• Task to complete: Only the lines holding "Enable" are wanted. Copy every one from the records below.

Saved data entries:
§ §

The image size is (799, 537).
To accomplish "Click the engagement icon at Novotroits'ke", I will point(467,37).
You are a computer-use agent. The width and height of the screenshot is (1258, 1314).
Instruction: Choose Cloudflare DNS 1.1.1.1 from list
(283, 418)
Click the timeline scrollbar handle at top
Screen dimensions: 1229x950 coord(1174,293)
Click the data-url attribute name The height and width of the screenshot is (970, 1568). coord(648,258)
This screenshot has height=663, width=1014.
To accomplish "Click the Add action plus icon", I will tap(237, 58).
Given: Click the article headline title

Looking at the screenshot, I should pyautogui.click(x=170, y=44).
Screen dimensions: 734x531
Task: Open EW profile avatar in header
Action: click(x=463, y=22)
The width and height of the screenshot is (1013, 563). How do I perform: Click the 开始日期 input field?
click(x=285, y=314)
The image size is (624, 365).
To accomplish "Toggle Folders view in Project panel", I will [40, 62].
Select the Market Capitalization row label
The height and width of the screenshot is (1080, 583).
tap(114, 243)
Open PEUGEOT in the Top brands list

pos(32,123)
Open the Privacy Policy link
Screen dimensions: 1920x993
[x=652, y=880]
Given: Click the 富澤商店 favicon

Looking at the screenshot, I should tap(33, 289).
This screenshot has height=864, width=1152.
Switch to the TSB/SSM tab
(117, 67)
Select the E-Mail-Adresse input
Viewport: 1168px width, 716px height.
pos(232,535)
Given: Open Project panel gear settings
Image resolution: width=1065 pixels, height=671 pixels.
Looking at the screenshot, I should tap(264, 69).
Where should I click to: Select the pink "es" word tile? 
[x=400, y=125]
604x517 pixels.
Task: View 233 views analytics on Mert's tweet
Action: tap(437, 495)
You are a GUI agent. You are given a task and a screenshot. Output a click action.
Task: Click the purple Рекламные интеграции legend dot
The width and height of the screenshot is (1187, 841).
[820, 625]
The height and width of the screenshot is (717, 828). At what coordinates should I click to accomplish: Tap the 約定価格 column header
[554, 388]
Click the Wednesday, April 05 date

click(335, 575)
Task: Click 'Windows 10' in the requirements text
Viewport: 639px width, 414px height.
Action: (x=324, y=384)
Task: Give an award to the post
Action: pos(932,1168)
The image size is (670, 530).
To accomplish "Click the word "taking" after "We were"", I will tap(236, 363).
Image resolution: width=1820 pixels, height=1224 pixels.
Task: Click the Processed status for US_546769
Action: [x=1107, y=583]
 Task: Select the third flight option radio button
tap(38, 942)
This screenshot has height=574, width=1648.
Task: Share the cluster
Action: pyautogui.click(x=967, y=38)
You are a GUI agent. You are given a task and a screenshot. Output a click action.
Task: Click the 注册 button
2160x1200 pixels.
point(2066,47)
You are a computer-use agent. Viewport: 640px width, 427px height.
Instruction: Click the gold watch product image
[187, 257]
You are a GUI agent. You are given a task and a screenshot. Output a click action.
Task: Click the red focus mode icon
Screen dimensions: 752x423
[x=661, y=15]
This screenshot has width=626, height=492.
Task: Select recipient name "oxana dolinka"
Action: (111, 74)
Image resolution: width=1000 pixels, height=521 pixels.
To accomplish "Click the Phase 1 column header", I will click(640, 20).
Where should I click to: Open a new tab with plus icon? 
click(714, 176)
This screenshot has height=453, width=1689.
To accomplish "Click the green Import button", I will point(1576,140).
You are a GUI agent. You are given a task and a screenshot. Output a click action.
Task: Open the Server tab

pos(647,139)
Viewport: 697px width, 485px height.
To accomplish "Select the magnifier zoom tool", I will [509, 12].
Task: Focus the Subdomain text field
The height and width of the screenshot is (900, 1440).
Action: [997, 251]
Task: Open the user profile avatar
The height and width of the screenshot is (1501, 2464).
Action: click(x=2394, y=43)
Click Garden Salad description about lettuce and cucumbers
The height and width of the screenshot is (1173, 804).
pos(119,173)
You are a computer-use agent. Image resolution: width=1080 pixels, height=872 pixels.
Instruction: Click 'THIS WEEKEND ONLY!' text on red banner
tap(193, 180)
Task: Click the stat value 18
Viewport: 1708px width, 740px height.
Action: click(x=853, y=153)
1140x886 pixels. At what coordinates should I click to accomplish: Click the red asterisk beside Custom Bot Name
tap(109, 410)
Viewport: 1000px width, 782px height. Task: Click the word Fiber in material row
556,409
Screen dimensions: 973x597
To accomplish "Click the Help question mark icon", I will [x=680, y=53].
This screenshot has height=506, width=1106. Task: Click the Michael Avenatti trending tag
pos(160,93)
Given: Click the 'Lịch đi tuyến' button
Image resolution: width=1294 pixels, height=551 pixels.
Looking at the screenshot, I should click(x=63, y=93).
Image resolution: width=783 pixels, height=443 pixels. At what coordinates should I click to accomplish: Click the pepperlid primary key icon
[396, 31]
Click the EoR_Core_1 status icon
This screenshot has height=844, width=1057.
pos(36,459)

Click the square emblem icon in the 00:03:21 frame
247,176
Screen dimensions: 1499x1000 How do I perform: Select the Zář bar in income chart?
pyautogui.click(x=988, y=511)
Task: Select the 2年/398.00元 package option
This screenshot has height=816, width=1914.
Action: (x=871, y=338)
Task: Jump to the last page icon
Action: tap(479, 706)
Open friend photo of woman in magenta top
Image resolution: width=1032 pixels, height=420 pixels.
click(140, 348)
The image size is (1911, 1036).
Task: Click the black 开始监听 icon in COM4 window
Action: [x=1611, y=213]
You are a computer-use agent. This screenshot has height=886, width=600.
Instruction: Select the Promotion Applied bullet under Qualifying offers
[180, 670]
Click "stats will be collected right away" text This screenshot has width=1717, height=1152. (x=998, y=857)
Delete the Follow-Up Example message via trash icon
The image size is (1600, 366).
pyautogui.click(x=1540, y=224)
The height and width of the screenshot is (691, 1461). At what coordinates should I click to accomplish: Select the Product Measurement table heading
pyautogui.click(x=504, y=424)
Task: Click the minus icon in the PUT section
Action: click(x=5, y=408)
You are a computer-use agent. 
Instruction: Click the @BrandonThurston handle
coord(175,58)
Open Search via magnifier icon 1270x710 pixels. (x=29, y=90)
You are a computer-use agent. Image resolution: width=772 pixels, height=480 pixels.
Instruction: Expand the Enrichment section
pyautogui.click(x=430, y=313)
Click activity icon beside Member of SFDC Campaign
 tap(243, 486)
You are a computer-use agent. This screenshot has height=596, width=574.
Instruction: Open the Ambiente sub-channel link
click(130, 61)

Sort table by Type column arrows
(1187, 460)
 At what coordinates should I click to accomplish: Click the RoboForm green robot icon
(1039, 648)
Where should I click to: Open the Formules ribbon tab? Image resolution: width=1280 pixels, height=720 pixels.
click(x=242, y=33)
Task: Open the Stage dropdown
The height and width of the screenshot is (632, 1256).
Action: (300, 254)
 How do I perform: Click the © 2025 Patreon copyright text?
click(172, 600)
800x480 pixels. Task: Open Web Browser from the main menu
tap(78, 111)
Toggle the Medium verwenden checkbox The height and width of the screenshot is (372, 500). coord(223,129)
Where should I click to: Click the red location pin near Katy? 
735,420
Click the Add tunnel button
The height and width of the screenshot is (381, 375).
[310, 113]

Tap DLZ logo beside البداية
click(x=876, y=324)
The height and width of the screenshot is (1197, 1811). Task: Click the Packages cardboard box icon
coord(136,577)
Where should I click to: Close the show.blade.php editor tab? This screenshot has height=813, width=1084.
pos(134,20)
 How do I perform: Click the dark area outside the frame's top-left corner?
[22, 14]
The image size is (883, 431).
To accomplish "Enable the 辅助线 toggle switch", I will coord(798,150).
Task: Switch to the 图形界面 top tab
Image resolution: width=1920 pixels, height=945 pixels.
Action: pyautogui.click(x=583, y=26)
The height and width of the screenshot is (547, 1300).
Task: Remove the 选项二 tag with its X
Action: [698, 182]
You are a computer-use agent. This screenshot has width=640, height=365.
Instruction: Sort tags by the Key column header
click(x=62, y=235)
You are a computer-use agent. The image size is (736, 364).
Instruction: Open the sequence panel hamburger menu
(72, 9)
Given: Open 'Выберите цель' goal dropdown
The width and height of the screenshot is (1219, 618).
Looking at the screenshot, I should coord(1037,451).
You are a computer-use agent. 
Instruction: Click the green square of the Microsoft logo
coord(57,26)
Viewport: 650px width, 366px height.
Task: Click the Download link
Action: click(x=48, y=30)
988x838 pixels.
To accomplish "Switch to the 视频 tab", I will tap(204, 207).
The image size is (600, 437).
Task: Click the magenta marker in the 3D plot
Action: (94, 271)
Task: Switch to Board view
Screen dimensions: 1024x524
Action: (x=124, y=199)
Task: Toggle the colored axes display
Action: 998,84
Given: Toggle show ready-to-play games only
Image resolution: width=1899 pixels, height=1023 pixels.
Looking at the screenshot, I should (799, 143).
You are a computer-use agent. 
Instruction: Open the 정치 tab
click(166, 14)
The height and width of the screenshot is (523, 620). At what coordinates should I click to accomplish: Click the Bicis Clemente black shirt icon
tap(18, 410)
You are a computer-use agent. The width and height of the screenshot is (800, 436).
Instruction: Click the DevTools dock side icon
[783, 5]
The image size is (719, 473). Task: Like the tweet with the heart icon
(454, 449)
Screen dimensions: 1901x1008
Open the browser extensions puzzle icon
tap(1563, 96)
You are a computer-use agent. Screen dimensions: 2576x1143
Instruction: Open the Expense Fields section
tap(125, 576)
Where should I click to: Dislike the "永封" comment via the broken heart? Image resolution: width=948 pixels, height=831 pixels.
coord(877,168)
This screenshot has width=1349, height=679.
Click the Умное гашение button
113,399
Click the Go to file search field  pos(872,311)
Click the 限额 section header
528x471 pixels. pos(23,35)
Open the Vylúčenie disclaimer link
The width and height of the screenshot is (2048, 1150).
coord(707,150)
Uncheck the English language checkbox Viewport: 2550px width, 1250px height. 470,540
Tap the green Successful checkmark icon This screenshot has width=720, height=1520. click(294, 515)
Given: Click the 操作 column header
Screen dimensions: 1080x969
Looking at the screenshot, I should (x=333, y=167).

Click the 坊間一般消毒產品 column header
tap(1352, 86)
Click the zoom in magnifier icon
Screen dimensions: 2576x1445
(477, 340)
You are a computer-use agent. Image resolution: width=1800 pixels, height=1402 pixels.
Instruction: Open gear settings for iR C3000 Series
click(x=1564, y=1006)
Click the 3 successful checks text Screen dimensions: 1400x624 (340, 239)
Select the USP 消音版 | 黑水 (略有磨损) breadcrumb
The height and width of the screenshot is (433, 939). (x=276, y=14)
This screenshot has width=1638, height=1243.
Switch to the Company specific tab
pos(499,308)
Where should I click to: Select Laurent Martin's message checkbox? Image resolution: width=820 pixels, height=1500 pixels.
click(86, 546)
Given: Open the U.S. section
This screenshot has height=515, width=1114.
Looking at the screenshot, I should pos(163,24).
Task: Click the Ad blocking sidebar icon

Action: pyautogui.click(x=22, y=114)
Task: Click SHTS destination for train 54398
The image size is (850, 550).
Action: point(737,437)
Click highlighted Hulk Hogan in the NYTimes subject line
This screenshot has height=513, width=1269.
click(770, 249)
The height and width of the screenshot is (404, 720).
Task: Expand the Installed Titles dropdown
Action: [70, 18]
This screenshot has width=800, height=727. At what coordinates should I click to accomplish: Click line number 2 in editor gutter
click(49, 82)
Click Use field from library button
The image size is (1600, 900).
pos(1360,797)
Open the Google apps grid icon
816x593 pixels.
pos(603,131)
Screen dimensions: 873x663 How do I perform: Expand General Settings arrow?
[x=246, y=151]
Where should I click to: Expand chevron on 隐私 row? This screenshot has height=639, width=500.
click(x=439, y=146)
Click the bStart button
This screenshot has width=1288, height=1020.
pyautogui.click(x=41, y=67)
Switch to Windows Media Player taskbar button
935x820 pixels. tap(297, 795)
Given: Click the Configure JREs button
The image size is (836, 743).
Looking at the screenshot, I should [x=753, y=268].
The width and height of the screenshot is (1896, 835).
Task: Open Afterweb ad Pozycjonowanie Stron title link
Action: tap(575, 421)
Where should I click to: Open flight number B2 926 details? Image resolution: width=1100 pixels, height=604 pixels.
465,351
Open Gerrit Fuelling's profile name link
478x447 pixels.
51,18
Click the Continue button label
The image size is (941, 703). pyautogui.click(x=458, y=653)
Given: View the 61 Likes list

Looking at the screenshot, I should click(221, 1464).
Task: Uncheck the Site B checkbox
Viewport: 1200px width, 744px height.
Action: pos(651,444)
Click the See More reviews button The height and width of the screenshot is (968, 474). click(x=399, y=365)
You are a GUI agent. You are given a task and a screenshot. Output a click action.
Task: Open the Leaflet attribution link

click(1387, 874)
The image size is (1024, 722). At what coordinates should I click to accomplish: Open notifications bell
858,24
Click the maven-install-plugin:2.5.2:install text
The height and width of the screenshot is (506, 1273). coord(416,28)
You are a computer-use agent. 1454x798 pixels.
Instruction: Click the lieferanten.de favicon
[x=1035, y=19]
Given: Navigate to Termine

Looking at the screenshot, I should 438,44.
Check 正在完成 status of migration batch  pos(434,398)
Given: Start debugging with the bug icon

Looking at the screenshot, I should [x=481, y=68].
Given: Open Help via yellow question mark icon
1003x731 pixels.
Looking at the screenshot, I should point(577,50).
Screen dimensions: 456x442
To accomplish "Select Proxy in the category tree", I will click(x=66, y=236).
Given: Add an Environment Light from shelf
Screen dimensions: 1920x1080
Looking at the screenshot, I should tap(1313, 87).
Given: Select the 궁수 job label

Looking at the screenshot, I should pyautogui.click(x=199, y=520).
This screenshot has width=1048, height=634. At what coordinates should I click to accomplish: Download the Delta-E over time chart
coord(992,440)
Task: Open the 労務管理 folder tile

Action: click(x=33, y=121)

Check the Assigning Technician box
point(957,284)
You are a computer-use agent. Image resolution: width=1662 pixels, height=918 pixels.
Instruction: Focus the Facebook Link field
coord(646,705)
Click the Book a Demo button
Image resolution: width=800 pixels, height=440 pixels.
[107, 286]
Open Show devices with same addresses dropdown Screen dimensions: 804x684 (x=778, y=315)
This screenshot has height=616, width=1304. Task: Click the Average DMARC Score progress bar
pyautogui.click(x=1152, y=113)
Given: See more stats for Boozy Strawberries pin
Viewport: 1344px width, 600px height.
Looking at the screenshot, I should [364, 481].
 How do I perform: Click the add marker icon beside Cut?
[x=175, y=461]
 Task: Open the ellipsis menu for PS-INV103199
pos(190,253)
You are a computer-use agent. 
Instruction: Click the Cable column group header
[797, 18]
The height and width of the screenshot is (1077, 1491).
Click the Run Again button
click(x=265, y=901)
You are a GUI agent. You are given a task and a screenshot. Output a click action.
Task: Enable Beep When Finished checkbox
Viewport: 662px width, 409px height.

§ §

• Task answer:
To accomplish "Enable the 辅助线 toggle switch", I will coord(798,150).
Task: Enable Beep When Finished checkbox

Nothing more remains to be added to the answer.